Since \(\mathbf{M}\) is a singular matrix, its determinant is equal to zero: \(\det(\mathbf{M}) = (k+3)(k) - (2)(5) = 0\). Expanding the expression gives \(k^2 + 3k - 10 = 0\). Factorising the quadratic equation gives \((k+5)(k-2) = 0\). Therefore, the possible values of \(k\) are \(k = -5\) or \(k = 2\).

M1: Set up the determinant expression and equate to zero: \((k+3)k - 2 \times 5 = 0\). M1: Expand to form a correct 3-term quadratic equation: \(k^2 + 3k - 10 = 0\). A1: Solve the quadratic equation by factorisation or formula to get \((k+5)(k-2) = 0\). A1: Correct values: \(k = 2\) and \(k = -5\).
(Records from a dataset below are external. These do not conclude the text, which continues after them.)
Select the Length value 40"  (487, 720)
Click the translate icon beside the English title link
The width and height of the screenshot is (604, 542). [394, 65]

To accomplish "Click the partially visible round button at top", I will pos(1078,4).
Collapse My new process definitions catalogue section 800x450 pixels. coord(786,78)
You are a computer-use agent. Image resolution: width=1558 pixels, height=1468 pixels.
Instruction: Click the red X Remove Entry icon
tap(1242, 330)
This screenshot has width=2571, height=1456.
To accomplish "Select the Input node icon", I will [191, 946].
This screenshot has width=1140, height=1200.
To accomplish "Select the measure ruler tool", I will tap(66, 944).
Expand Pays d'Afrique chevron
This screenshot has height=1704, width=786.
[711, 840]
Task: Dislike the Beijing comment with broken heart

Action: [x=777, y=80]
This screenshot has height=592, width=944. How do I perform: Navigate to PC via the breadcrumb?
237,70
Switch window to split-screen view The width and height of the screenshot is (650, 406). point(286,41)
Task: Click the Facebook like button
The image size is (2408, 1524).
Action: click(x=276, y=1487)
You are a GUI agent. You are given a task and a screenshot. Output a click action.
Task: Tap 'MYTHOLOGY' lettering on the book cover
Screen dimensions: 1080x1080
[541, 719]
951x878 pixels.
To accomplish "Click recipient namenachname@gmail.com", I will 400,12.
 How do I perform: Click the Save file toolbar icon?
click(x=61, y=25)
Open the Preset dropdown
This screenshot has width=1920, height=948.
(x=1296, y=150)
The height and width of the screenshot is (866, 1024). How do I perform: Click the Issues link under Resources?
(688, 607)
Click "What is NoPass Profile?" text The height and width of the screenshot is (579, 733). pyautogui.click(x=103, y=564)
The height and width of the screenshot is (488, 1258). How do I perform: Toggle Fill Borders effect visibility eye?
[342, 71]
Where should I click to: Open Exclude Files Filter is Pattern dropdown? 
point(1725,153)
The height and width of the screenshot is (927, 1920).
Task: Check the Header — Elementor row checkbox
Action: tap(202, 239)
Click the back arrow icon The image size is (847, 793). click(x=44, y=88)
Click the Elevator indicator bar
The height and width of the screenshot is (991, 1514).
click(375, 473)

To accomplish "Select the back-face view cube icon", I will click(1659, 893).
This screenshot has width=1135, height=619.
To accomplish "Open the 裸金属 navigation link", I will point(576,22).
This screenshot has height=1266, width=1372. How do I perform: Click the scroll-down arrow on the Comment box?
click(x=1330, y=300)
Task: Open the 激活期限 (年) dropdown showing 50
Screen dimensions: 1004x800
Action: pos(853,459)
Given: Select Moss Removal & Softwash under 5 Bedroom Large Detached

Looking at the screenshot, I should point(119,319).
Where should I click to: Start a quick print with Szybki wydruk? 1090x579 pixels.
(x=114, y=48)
First, find the vector \(\overrightarrow{OC}\): Since \(OC : CB = 1 : 3\), we have \(\overrightarrow{OC} = \frac{1}{4}\overrightarrow{OB} = \frac{1}{4}\mathbf{b}\). Next, find \(\overrightarrow{OD}\): Since \(AD : DB = 2 : 1\), we have \(\overrightarrow{AD} = \frac{2}{3}\overrightarrow{AB} = \frac{2}{3}(\mathbf{b} - \mathbf{a})\). Now calculate \(\overrightarrow{OD}\): \(\overrightarrow{OD} = \overrightarrow{OA} + \overrightarrow{AD} = \mathbf{a} + \frac{2}{3}(\mathbf{b} - \mathbf{a}) = \frac{1}{3}\mathbf{a} + \frac{2}{3}\mathbf{b}\). Finally, find \(\overrightarrow{CD}\): \(\overrightarrow{CD} = -\overrightarrow{OC} + \overrightarrow{OD} = -\frac{1}{4}\mathbf{b} + \frac{1}{3}\mathbf{a} + \frac{2}{3}\mathbf{b} = \frac{1}{3}\mathbf{a} + \frac{5}{12}\mathbf{b}\).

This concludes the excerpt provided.